(Screenshot grounding data)
■ ■ ■ ■
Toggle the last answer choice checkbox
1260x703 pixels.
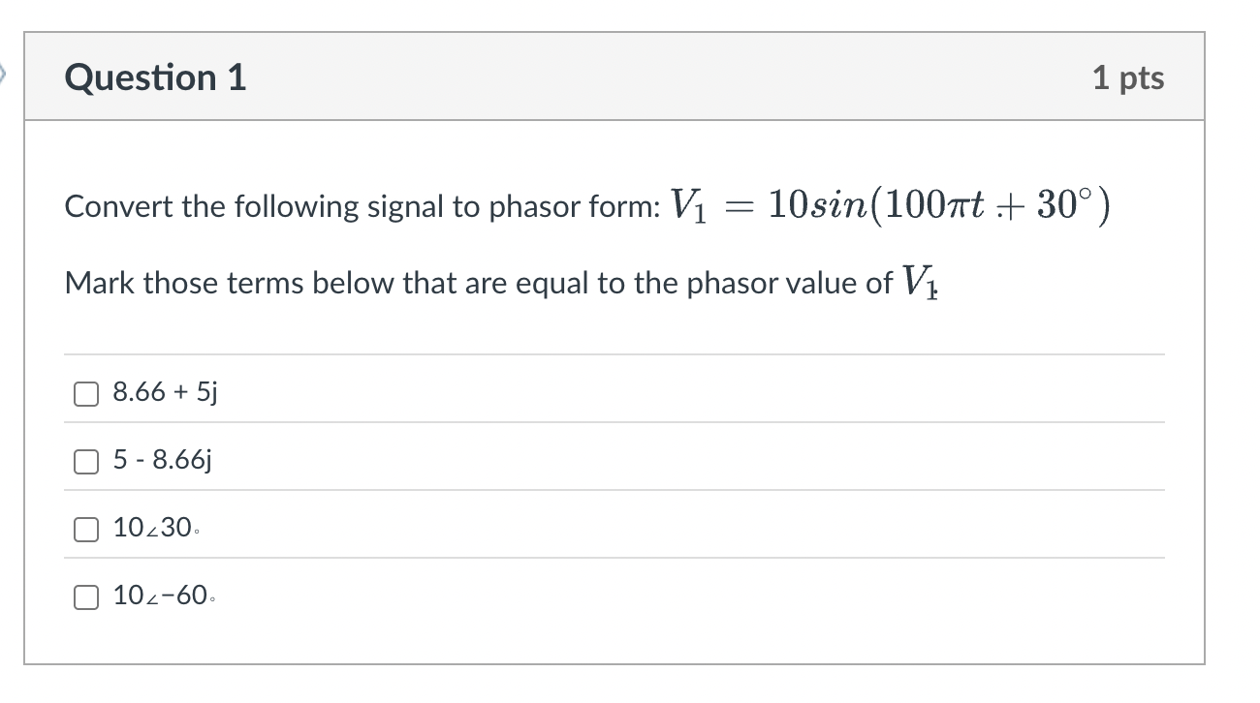tap(85, 596)
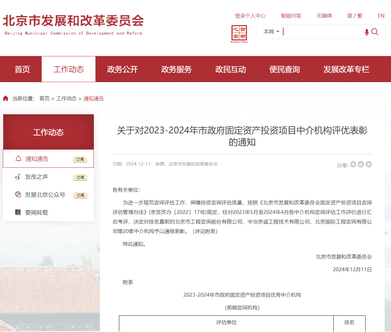Share the article via Weibo icon

361,164
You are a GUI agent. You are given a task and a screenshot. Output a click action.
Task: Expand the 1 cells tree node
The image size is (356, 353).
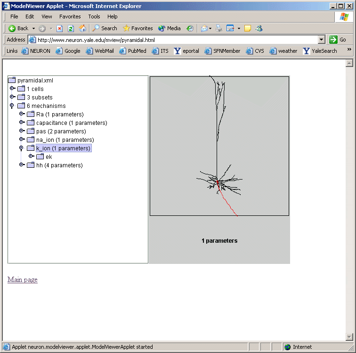click(12, 89)
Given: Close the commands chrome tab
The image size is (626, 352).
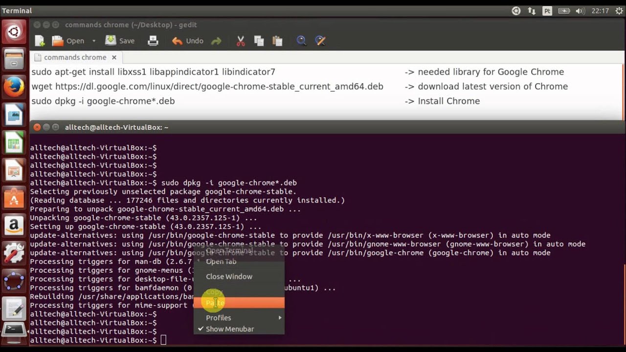Looking at the screenshot, I should pyautogui.click(x=114, y=57).
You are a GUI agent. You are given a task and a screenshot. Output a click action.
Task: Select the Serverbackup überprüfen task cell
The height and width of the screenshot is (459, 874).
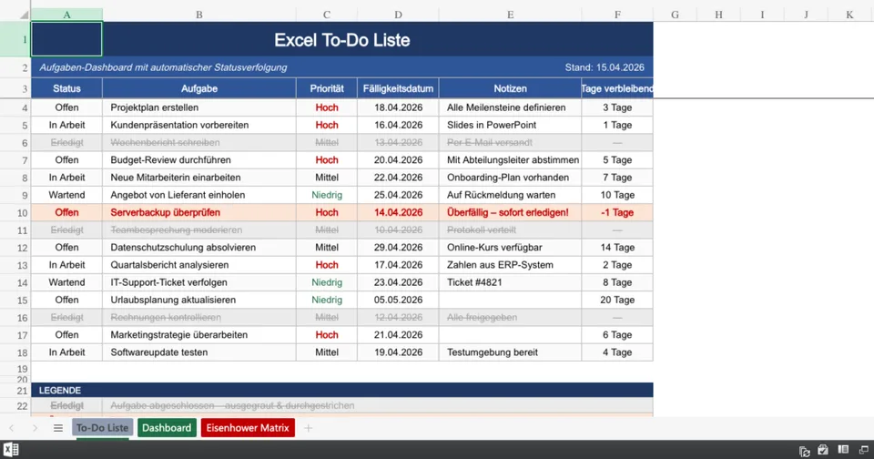coord(198,212)
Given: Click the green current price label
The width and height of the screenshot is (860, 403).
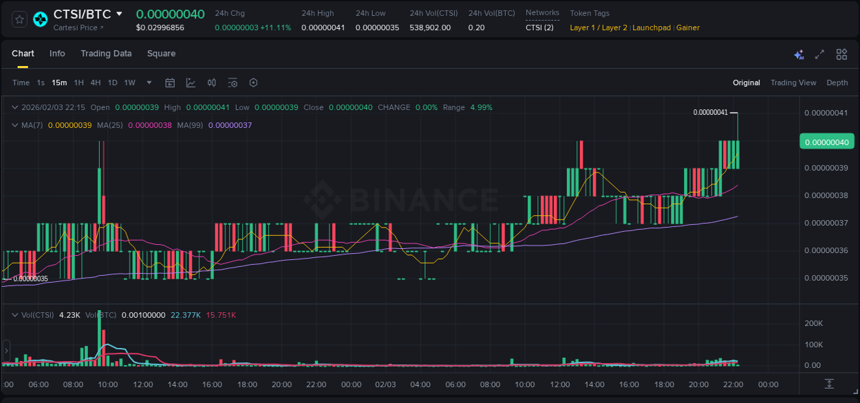Looking at the screenshot, I should (x=826, y=141).
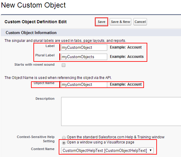Click the Save & New button
This screenshot has width=181, height=157.
pos(120,22)
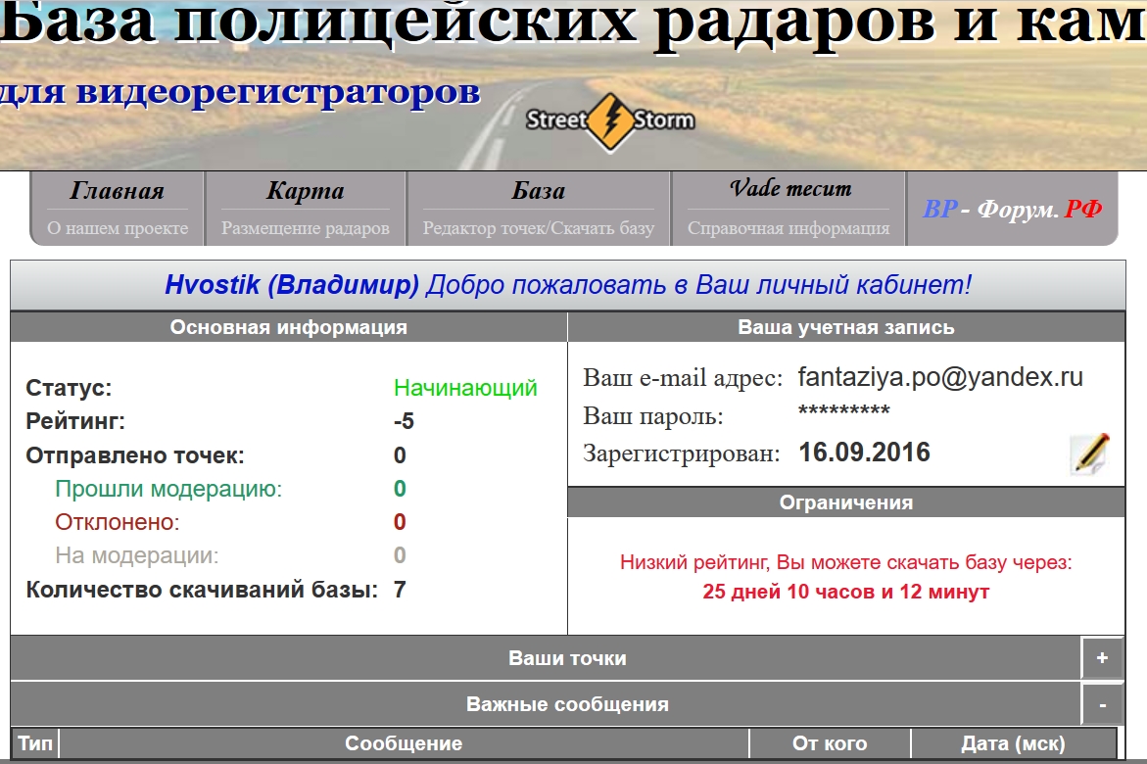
■ ■ ■ ■
# ABOUT THIS TASK:
Please return all of the entries word for word, excluding the pictures.

# EXERCISE RESULT:
Toggle the last answer choice checkbox
1260x703 pixels.
tap(85, 596)
Share the article via Weibo icon

361,164
You are a GUI agent. You are given a task and a screenshot. Output a click action.
Task: Expand the 1 cells tree node
The image size is (356, 353).
click(12, 89)
Given: Close the commands chrome tab
The image size is (626, 352).
Looking at the screenshot, I should pyautogui.click(x=114, y=57).
You are a GUI agent. You are given a task and a screenshot. Output a click action.
Task: Select the Serverbackup überprüfen task cell
The height and width of the screenshot is (459, 874).
coord(198,212)
Given: Click the green current price label
The width and height of the screenshot is (860, 403).
Looking at the screenshot, I should (x=826, y=141).
Click the Save & New button
This screenshot has width=181, height=157.
pos(120,22)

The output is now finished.